Not that Nathanson hasn't always been a superb storyteller. Over the course of his career -- the past six years in particular -- his songs have been tapped for such high-profile shows as NCIS, One Tree Hill, Scrubs, The Vampire Diaries,, and The Bachelor. It's a distinction he doesn't take lightly.

"I always felt a little like I didn't know why people used them, but it was really rad," Nathanson admits. "When people use your music against their pictures, it adds a depth to the song that wasn't there before. It's really cool. I don't know if by leaving these sorts of nooks and crannies in the songs that's going to benefit or not benefit somebody marrying that image to their own idea. But now, the songs feel very incapable of being misunderstood, so it sort of drops me right in the song."

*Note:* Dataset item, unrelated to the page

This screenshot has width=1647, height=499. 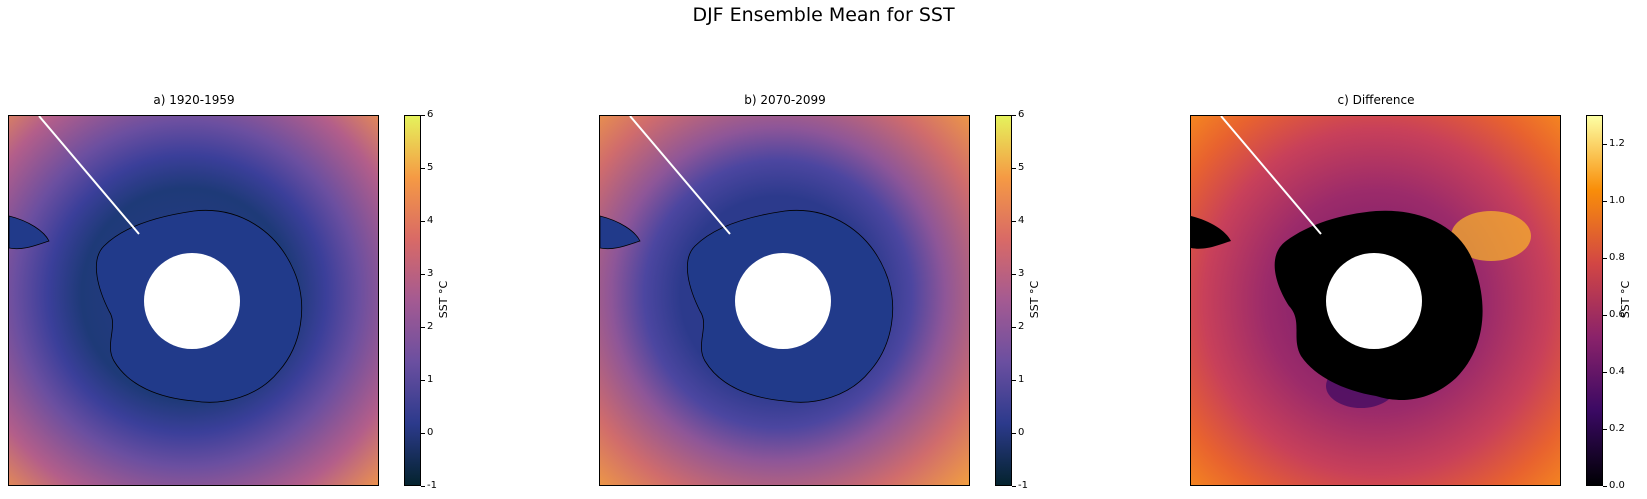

This year, Nathanson marked some auspicious milestones, although he insists he hadn't really kept track. Even though he released his first album, Please, 20 years ago and turned 40 this year, the Massachusetts-bred musician, husband, and father of a 3-year-old daughter admits he was never completely sure of himself until he began recording Last of the Great Pretenders.

"For me, having a kid and taking stock of what was really important were the things that really came into focus with this record," he says. "That has nothing to do with success or fame or anything like that. It has to do with stretching creatively and being around a long time. I've always been lumped in with this certain niche of musician. I listen to all kinds of music, but the only kind of music I don't listen to was the kind I was being compared to. It made me take stock and think, 'Fuck, how did I end up in this room at this particular party.' So it began to be about pushing even harder and further, pushing myself to be less judgmental of my own music and be more in touch with what it is. Trying to remove the brain from the experience."

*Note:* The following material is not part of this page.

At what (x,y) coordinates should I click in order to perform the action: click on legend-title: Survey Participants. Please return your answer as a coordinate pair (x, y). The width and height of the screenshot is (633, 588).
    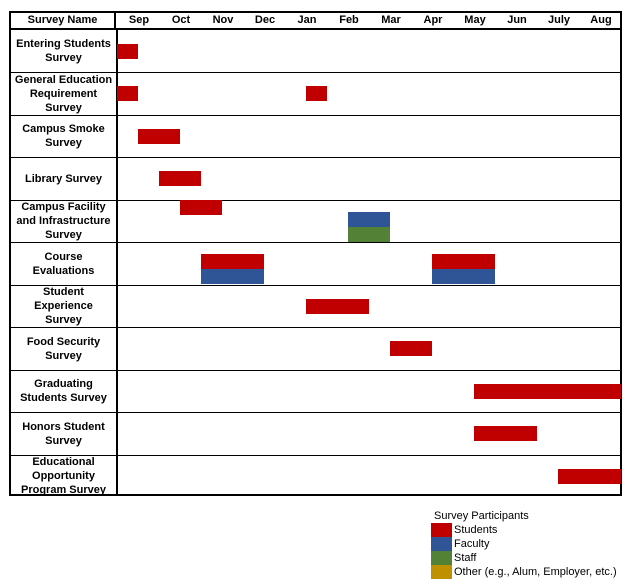
    Looking at the image, I should click on (482, 516).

Nathanson also credits performing with gaining confidence too. "I think I took to playing live more than I took to making records," he says. "I was never one to ask advice, so the learning curve was very much me banging my head against the wall. I feel like I've gotten a bit better at making records in the studio, and I've gotten a lot better at knowing how records are supposed to work. It's about making the record a more enjoyable process, and consequently the record sounds more enjoyable when I hear it."

Nathanson, who's also set to perform in the first VH1 "You Oughta Know in Concert" event in New York City on November 21, says he feels for the first time that his career is on an even keel, a sentiment he also attributes to the mindset he adopted when making the new album.

"It kind of became my confidence level," Nathanson confides. "I switched management, which meant kind of an end of the previous record cycle, and I felt real confident -- not necessarily that I earned being here, but that it wasn't going to be taken away from me, and I wasn't going to slip back into being a non-music person. It became like, 'Oh, I get this. I'm safe here.' People are going to come to the shows to varying degrees, and people are going to buy the records to varying degrees. My job is to kind remain in this club. So that freed me up. People come to these shows and have a great time, and my job is to not have anxiety about whether they're going to come and if they're going to like it. It's the first time in my life I've felt that way, and consequently the tour and the making of the record weren't burdened down by this anxious shit that filled most of my life up until this point."



In the end, Nathanson's goal boils down to one thing: "I just want the songs to be true and as honest as they can be. That's really it, and as basic as it can be."

Matt Nathanson with special guest Joshua Radin performs on Friday, October 18, at the Culture Room, 3045 N. Federal Highway, Fort Lauderdale. Doors open at 7:30 p.m. Tickets are currently unavailable. Visit ticketmaster.com.